RUC-NLPIR / FlashRAG

⚡FlashRAG: A Python Toolkit for Efficient RAG Research
https://arxiv.org/abs/2405.13576
MIT License
891 stars 69 forks source link

Problem in replicating results in Wiki Data #42

Closed cyanmishra92 closed 1 week ago

cyanmishra92 commented 1 week ago

Hi. As a first step we were able to run the example code. However, now we are moving to the wiki data and trying to run the wiki data-based experiments. Towards this, we have downloaded the corpus and flat index from huggingface (https://huggingface.co/datasets/ignore/FlashRAG_datasets/tree/main/retrieval-corpus) .

As we are modifying the given simple_pipeline.py to fit to the wiki data, we are facing some trouble. Can you please help us out?

For your reference, we just did the following changes:

In the simple pipeline we just changed the corpus and index path to the downloaded corpus and index:

config_dict = { 'data_dir': 'dataset/', 'index_path': 'indexes/wiki18_100w_e5_flat.index', 'corpus_path': 'indexes/wiki18_100w.jsonl', 'model2path': {'e5': args.retriever_path, 'llama3-8B-instruct': args.model_path}, 'generator_model': 'llama3-8B-instruct', 'retrieval_method': 'e5', 'metrics': ['em','f1','sub_em'], 'retrieval_topk': 1, 'save_intermediate_data': True }

We are facing a weird error: Special tokens have been added in the vocabulary, make sure the associated word embeddings are fine-tuned or trained. Find reference in template Find question in template Traceback (most recent call last): File "/data/wikimedia/FlashRAG/FlashRAG/examples/quick_start/wiki_pipeline.py", line 35, in pipeline = SequentialPipeline(config, prompt_template=prompt_templete) File "/data/wikimedia/FlashRAG/FlashRAG/flashrag/pipeline/pipeline.py", line 54, in init self.retriever = get_retriever(config) File "/data/wikimedia/FlashRAG/FlashRAG/flashrag/utils/utils.py", line 76, in get_retriever return getattr( File "/data/wikimedia/FlashRAG/FlashRAG/flashrag/retriever/retriever.py", line 230, in init self.index = faiss.read_index(self.index_path) File "/csmishra/softwares/anaconda/envs/flashRAG/lib/python3.9/site-packages/faiss/swigfaiss_avx2.py", line 12365, in read_index return _swigfaiss_avx2.read_index(args) RuntimeError: Error in faiss::Index faiss::read_index(faiss::IOReader*, int) at /home/circleci/miniconda/conda-bld/faiss-pkg_1709244517602/work/faiss/impl/index_read.cpp:1053: Index type 0x61746164 ("data") not recognized

Can someone please help us out here?

--Regards Cyan

ignorejjj commented 1 week ago

Hello. Your code is correct, and we are wondering if there may have some issues when uploading the index to huggingface, and we will conduct some test later.
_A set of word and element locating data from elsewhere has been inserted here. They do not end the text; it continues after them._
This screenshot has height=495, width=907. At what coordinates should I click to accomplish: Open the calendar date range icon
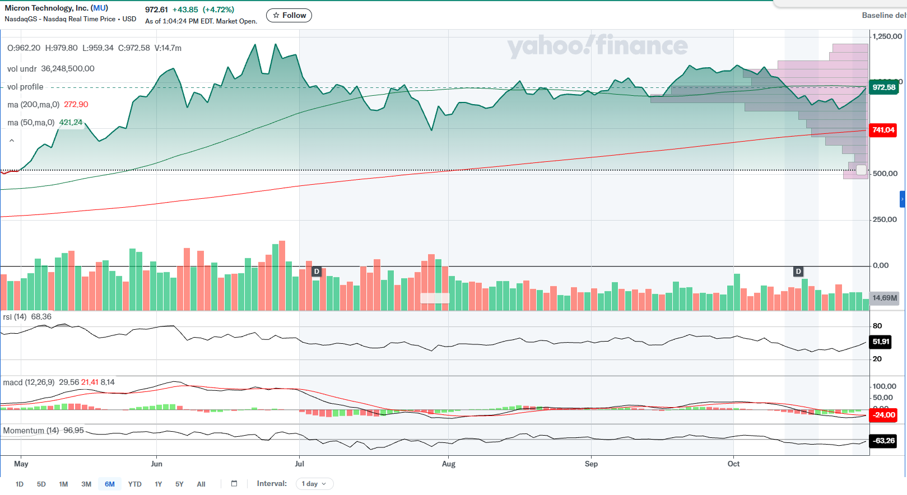(x=234, y=484)
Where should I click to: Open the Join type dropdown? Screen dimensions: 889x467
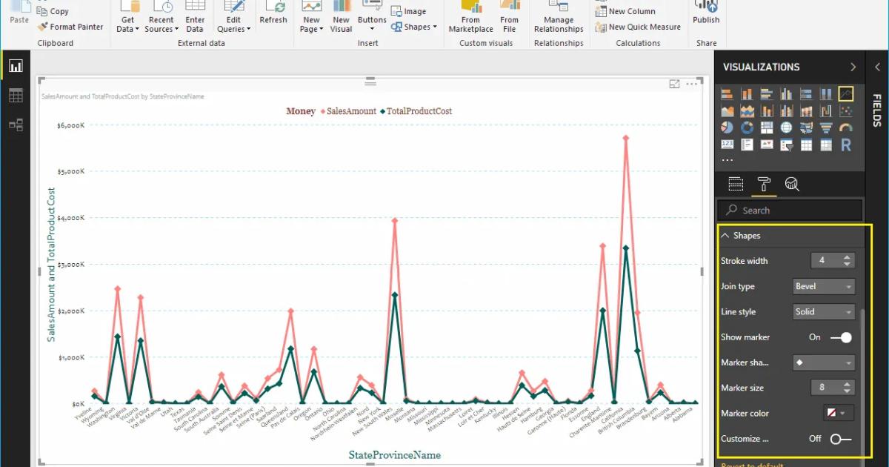823,286
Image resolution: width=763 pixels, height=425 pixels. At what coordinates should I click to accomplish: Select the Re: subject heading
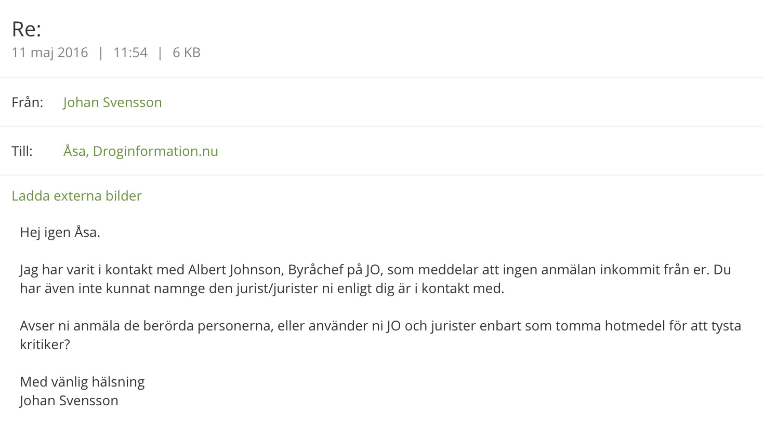click(27, 29)
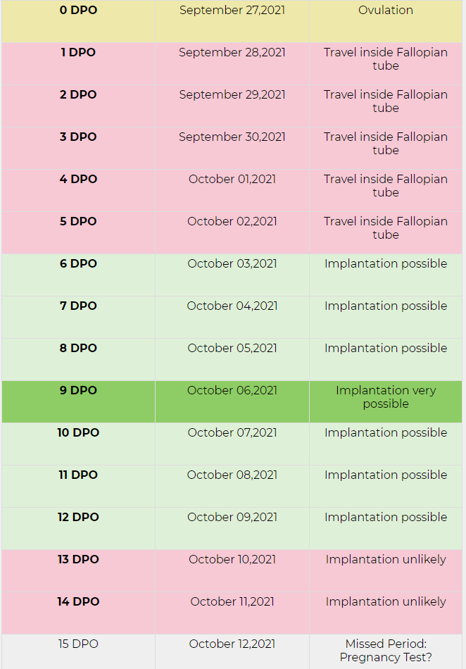Select the October 01,2021 date cell

tap(232, 180)
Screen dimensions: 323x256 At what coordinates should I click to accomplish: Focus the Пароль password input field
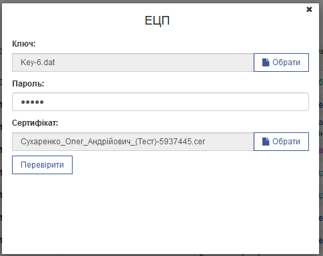161,102
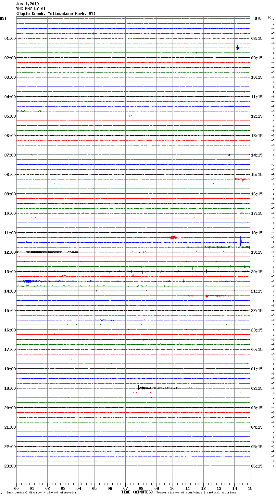Click the MST column header

pyautogui.click(x=3, y=18)
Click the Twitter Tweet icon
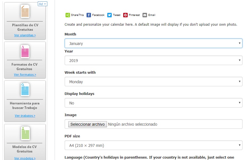Screen dimensions: 252x160 [x=109, y=15]
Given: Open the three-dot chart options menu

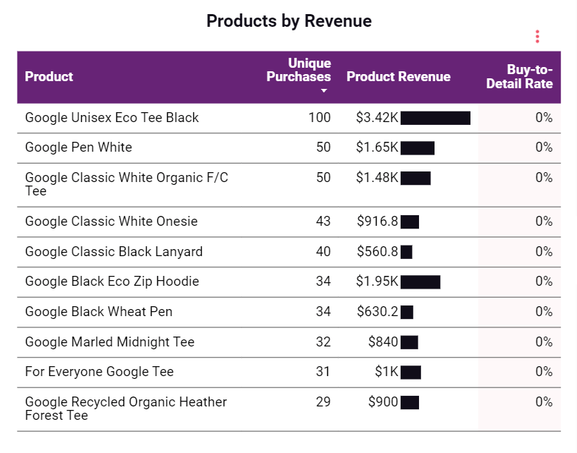Looking at the screenshot, I should tap(537, 36).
You can also try building your own index first, but you mentioned in the email that you encountered some problems. Can you provide the corresponding code and error?

cyanmishra92 commented 1 week ago

Hi. I have tried building my own index. I used the given script python -m flashrag.retriever.index_builder \ --retrieval_method e5 \ --model_path /FlashRAG/FlashRAG/flashrag/retriever/model/e5-base-v2 \ --corpus_path /FlashRAG/FlashRAG/examples/quick_start/indexes/wiki18_100w.jsonl \ --save_dir /FlashRAG/FlashRAG/examples/quick_start/indexes/ \ --use_fp16 \ --max_length 256 \ --batch_size 512 \ --pooling_method mean \ --faiss_type Flat \ --save_embedding

I think an embedding was created with name: emb_e5.memmap (61G size). I am not sure why it did not generate a .index file. Can you clarify this?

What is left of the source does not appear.